The pediatrician showed us Brady’s cleft palate, although it took some time for me to see what he was talking about.  I guess I don’t look at my own mouth enough to even know what I was looking at.  Brady’s cleft is towards the very back of his mouth, so it’s not as bad as some.


This is a picture from the internet.  This cleft runs the entire length of the mouth, which Brady’s cleft does not.

He proceeded to tell us that Brady would eventually need surgery to repair the cleft, and that while it was in no way life threatening, it would pose some challenges, mostly immediately with feeding. 

Talk about taking the wind out of my sails……

Later in the day, we met with the Craniofacial surgery team at VCU and they were amazing.  They took a look at Brady’s palate and then sat us down to discuss what the next year or so would look like for us. 

First and foremost, we discussed feeding.  Since Brady’s mouth essentially has a hole in the back of it, he is not able to nurse.  While he can suck, he cannot get a strong enough suction to be able to nurse efficiently and without having to work way too hard for the milk (they compared it to him trying to drink through a straw with a hole in it).  Our primary goal at this point is for Brady to gain weight and nursing would just cause him a lot of frustration and he would probably end up loosing weight (or not gaining it fast enough).   

This here pump is both a lifesaver, but also the bain of my existence.

I was so hoping to be able to nurse Brady, as I did with Savannah, so having to use it 100% of the time is a huge disappointment. And as if breastfeeding doesn’t make you feel enough like a cow, hearing the sounds of the breast pump doesn’t do much to help!

But, while pumping is not what I was hoping for, it does allow me to feed Brady breast milk and helps on the budget!  I have to be honest though and say that pumping and bottle feeding, with a busy toddler at home, has been super hard and I have no idea how long I will last doing it.  Fortunately, there are great formulas out there too!  I’m setting 3 month goals in my mind and will evaluate as we proceed along.

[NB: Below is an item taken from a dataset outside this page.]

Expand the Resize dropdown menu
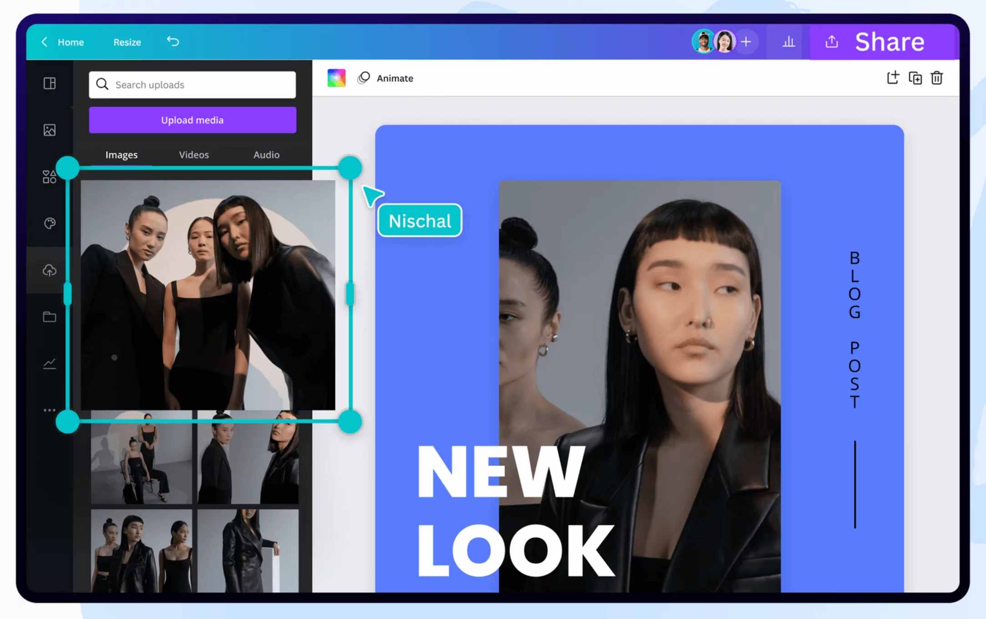Screen dimensions: 986x619 (x=127, y=42)
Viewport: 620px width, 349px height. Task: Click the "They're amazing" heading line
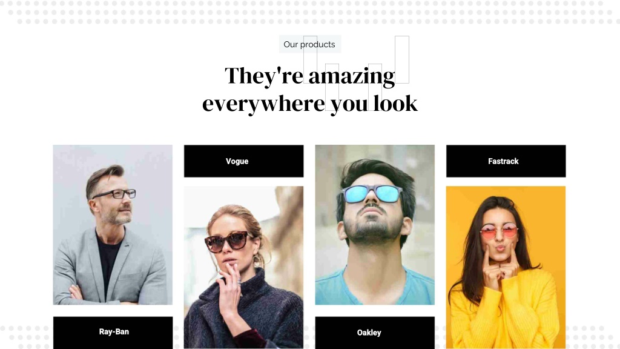coord(310,76)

Back to our first consult with the Craniofacial team….

The team tried a couple of bottles and they found one they thought would work for him.  So far, Brady is doing well with it.  It’s basically just a special nipple that screws onto the top of a Medela bottle (it’s called the Medela Special Needs Feeder).  This works well since I am using the Medela bottles to pump my milk.

I don’t know all the engineering behind how this bottle works, but basically it just helps Brady to get the milk without having to work quite as hard.  As Brady sucks, more milk will trickle into the top portion, keeping the flow going.  If anyone wants to know more details….you can email!

Aside from feeding, the surgery team did tell us that we need to be on the lookout for ear infections, as Brady’s nasal cavity is essentially “open” since there is the hole in his mouth.  Also, when he spits up, the milk sometimes comes out of his nose as well as his mouth.  Poor little thing!  🙁

While this was not news we were expecting and I was originally very frustrated, we are so thankful that this is something repairable!  We won’t need to meet with the surgery team until Brady is about 6 months old (assuming he is gaining weight properly as determined by weekly weight checks), when we will probably then discuss the timing of his surgery.  We have been told they usually shoot for 8-12 months of age, so they can repair the cleft before the big speech explosion.  The hope is that the repair will be successful before it can negatively affect Brady’s speech development.

And since we’ve talked a lot about our little man and his cleft, why not leave you with a picture of our handsome fella!??  Happy Friday!

**Disclaimer: I am in no way endorsing Medela breast pumps or bottles, but only showing you what we are using.